To James Madison from Benjamin Rush, 23 June 1801
From Benjamin Rush
Philadelphia June 23rd. 1801
Dear Sir,
Permit me to revive a friendship, Once very dear to me, by addressing you upon a Subject highly interesting to the United States.
The Commerce of our Country has suffered greatly by our Absurd Quarantine laws in the different States. These laws which admit the contagious nature of Our american yellow fever, have produced a reaction in the Governments of Europe which has rendered our Commerce with the Cities of Europe extremely expensive and oppressive.
The evils complained of Abroad, can only be remedied, by removing them at home, and this can only be done by convincing our citizens that our fever is not contagious, & that it is always of domestic Origin. The Arguments in favor of these Opinions you will find in the enclosed pamphflets.1
The benefits to commerce, & to national population, and prosperity, which the Abolition of Quarantine laws, and a regard to cleanliness in our Cities would produce, are beyond Calculation.

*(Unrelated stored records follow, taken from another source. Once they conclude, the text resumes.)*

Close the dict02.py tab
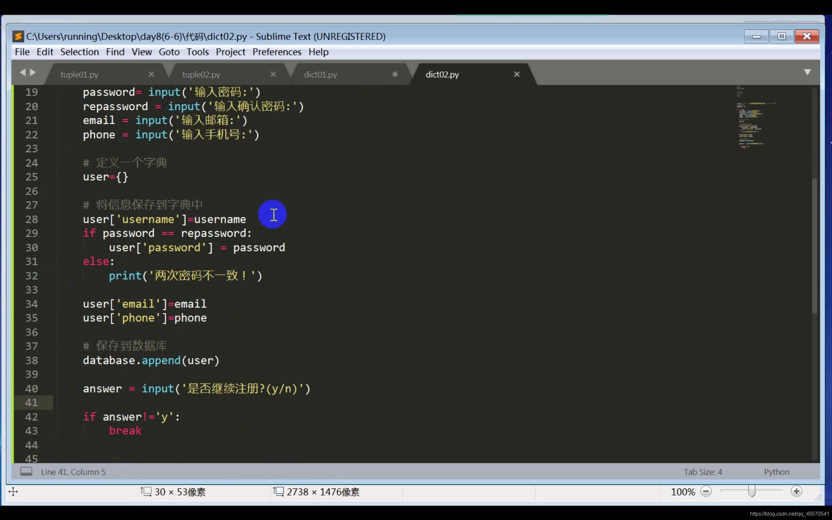517,74
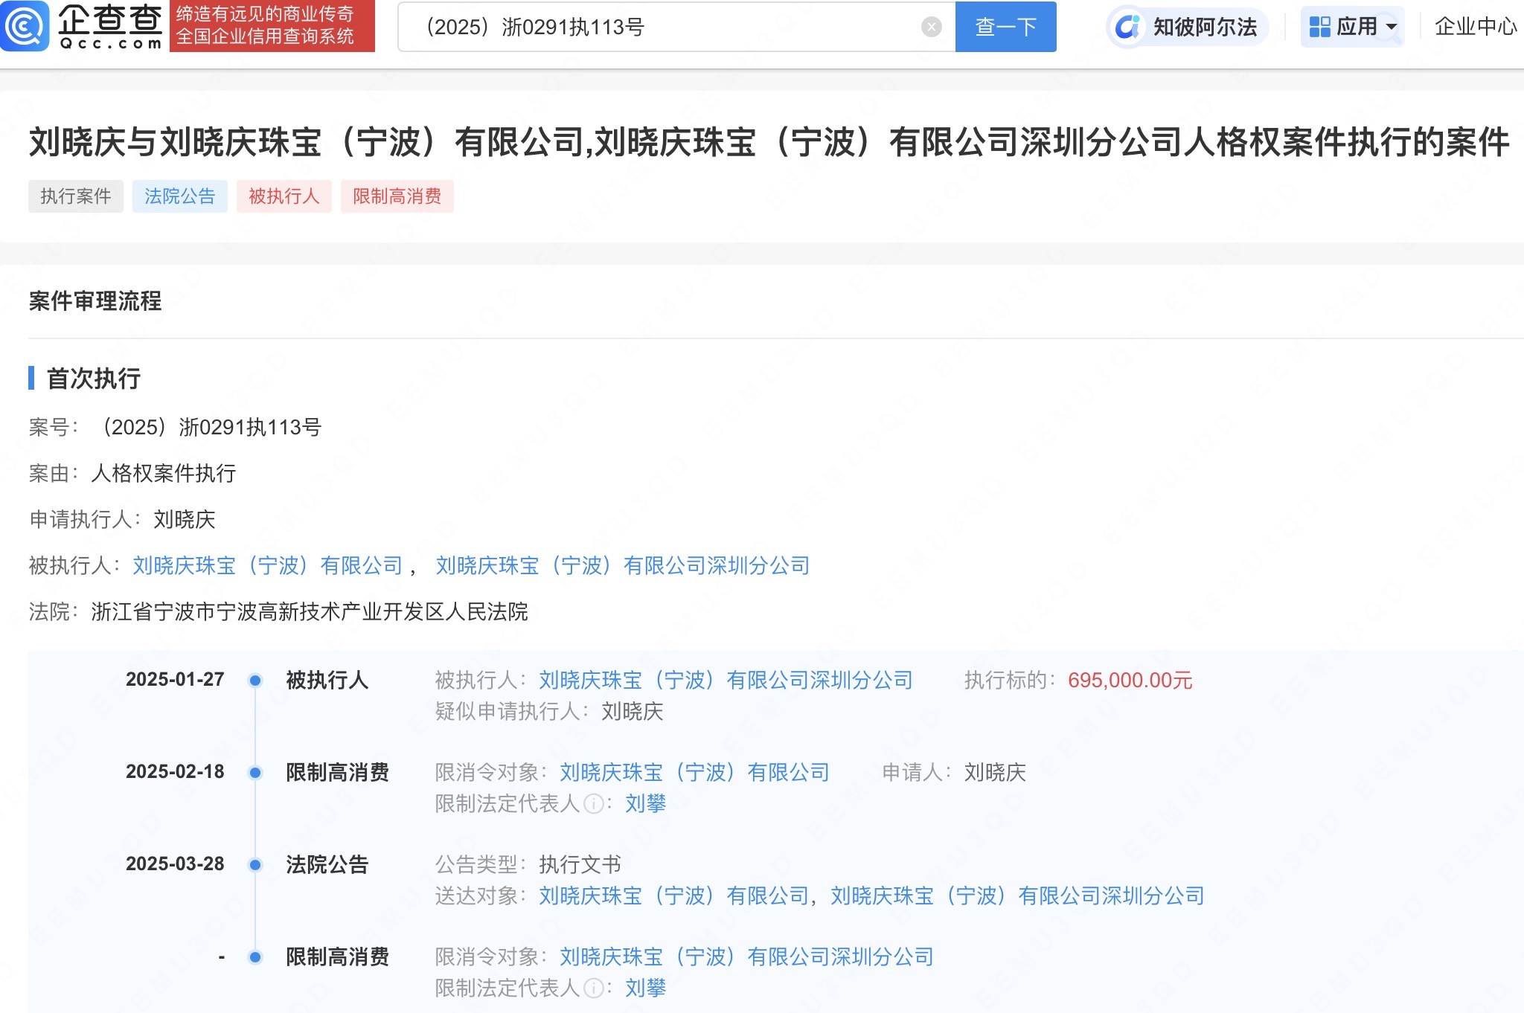Viewport: 1524px width, 1013px height.
Task: Open 刘晓庆珠宝（宁波）有限公司 in 被执行人 row
Action: pyautogui.click(x=268, y=566)
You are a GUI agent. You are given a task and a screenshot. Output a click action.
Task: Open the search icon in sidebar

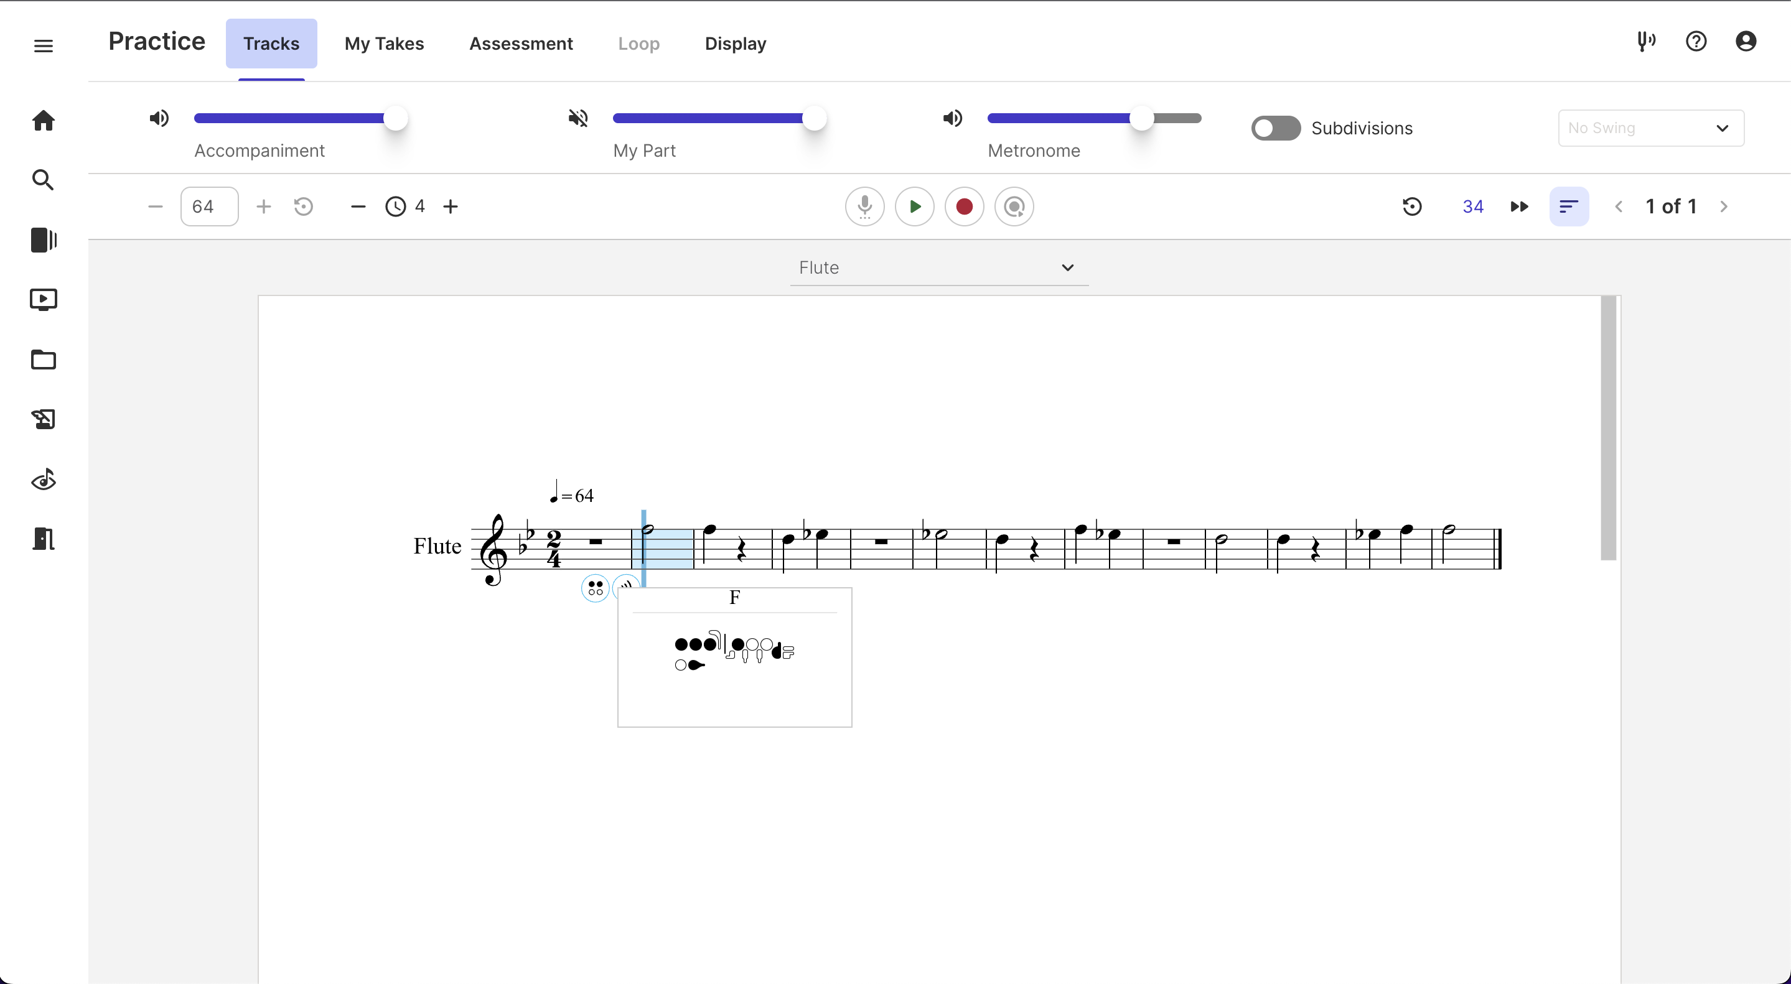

Posterity will be grateful to that Government which shall take the lead in this important business. Hitherto Science has been scouted from the Cabinets of the Rulers of the World. It bears the hateful name of philosophy. But we look for more correct associations of things under the present Administration.
I enclose you a letter from Mr: Webster2 upon the Subject of mine. He deserved well of humanity and of his country for his labors in exposing the disgraceful ideas to human reason, which have prevailed, time immemorial, upon pestilential diseases.3
Accept of my best wishes for your health, and believe me to be with great regard your sincere Old friend
Benjn: Rush
RC (NjMoHP); Tr (owned by Mrs. George B. Cutts, Wellesley, Mass., 1982). RC docketed by JM.
1. Rush may have sent JM his well-known booklets on this topic, An Account of the Bilious Remitting Yellow Fever, As It Appeared in the City of Philadelphia in the Year 1793 (Philadelphia, 1794) and Observations upon the Origin of the Malignant Bilious, or Yellow Fever in Philadelphia, and upon the Means of Preventing It: Addressed to the Citizens of Philadelphia (Philadelphia, 1799).
2. Letter not found. Webster had written on 15 June (see JM to Rush, 28 June 1801).
3. Two years earlier Noah Webster had published A Brief History of Epidemic and Pestilential Diseases; With the Principal Phenomena of the Physical World Which Precedes and Accompanies Them … (Hartford, 1799).